Cunsigliu di topa e dannu di farina

C'est la répartie adressée par le Maire de Bastelica à un militant du GARDE. Ce militant venait de dire, au cours de la réunion du SAGE (schéma d'aménagement et de gestion de l'eau) du 15.09.2011, que les effluents de certains des ateliers de charcuterie situés sur sa commune s'écoulaient, sans traitement, directement dans les eaux qui alimentent le barrage de Tola.

Le Maire de Bastelica lui a répondu que ce constat devait être assez ancien puisque tous les ateliers situés sur sa commune avaient été équipés d'installations de traitement, et qu'il était plutôt satisfait d'arriver à maintenir et augmenter l'activité sur sa commune, élément de nature à maintenir la population dans les communes de l'intérieur. 

Quelques instants plus tard, un conseiller municipal de la commune de Tola répondait à un autre militant associatif qui s'interrogeait sur les effets polluants de la fréquentation du plan d'eau. Cet autre édile indiquait qu'il était, compte tenu des résultats des mesures de la qualité des eaux du barrage, davantage préoccupé par l'impact sanitaire que pouvaient avoir ces eaux de baignade sur les utilisateurs du plan d'eau, que par l'impact du soulagement des vessies de ces derniers. 

Il en va donc de la qualité de l'eau qui alimente le barrage, comme de la qualité de l'air en Corse: Comprend qui peut!

Pour Monsieur le préfet qui n'a probablement pu apprécier toute la portée du proverbe Cunsigliu di topa e dannu di farina , un dictionnaire en ligne en donne la traduction suivante: "Complot de rats, dégâts de farine (Personnes se réunissant en secret, préparant un mauvais coup)"

Des propos qui ajoutent à ceux d'un président de Conseil Général en présence d'élus et d'un représentant de la préfecture :  "Il faut que nous nous soulevions  pour lutter contre le lobby des associations....à force de lutter pour la protection du lézard, de la libellule et des crapauds, il ne restera plus que ça et nous, nous aurons disparu."

Des propos qui ressemblent à ceux d'un responsable d'EDF PEI qui a d'ailleurs pu en préfecture, sans aucune censure, également s'attaquer à l'action d'élus territoriaux et européens, devant un préfet imperturbable.

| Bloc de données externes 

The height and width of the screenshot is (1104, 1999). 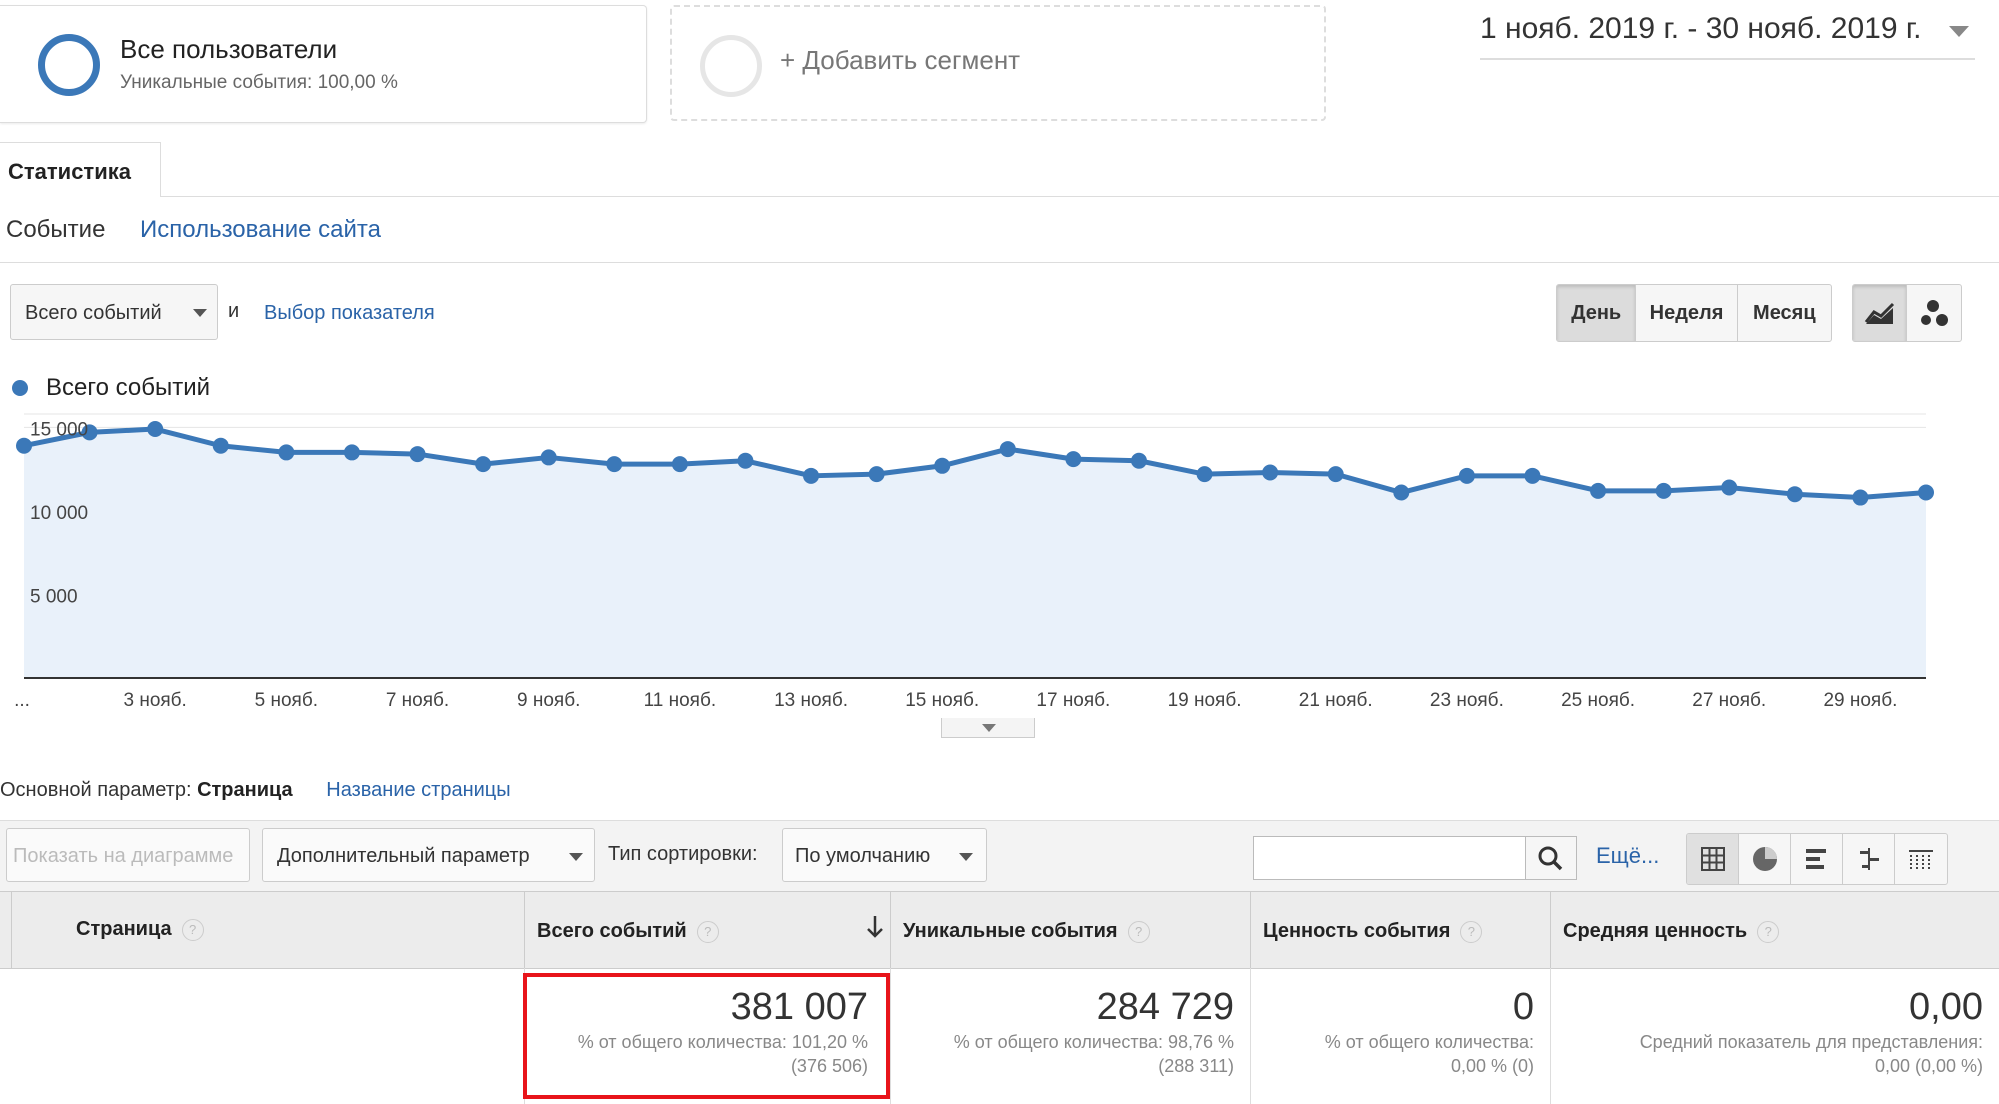 What do you see at coordinates (900, 60) in the screenshot?
I see `add-segment-label: + Добавить сегмент` at bounding box center [900, 60].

Plus récemment, se sont les affiches d'associatifs opposés à l'implantation d'une centrale au fioul lourd qui auraient été retirées sur décision d'un élu, qui aurait ensuite déposé une plainte. Dans la commune en question, où le débat entre les pro et les anti centrale est vif Manuel VALLS, a hier déclaré que " Le fioul lourd ne peut-être la source d'alimentation des deux centrales à venir".

Comme l'a suggéré le préfet au cours de la réunion du SAGE, alors que la discussion avait évolué vers le respect de la loi littoral, travailler avec les associations semble préférable à l'affrontement.

Merci à Jean Paul L pour ses clichés qui, pour l'instant..........ne comportent pas encore d'image de battue à l'environnementaliste ! Mais qui sait si les environnementalistes de Corse ne risquent pas de figurer, aux côtés d'autres espèces à protéger, sur les listes du WWF.

Otages....
Sur le continent on joue avec les mécanismes de la peur.......On appelle ça le syndrome de Stockholm!  Oui, les lobbies savent toujours nous faire réfléchir sereinement pour nous faire avaler des couleuvres.
Par exemple pour nous faire admettre qu'Il faut bien accepter de payer le gaz plus cher pour éviter le retour à la bougie:  extrait d'un article du Parisien : "GDF Suez fait régulièrement valoir que ses contrats à long terme, négociés avec les grands exportateurs de gaz (Russie, Norvège, Algérie), peuvent certes s'avérer plus chers que le prix du marché, mais qu'ils mettent à l'abri les consommateurs français de rupture d'approvisionnement en cas de flambée de la demande, en plein hiver notamment."
Au plan local, on en joue aussi sur la peur pour nous faire admettre qu'Il faut bien accepter de continuer à supporter la pollution du fioul lourd pour éviter le retour à la bougie.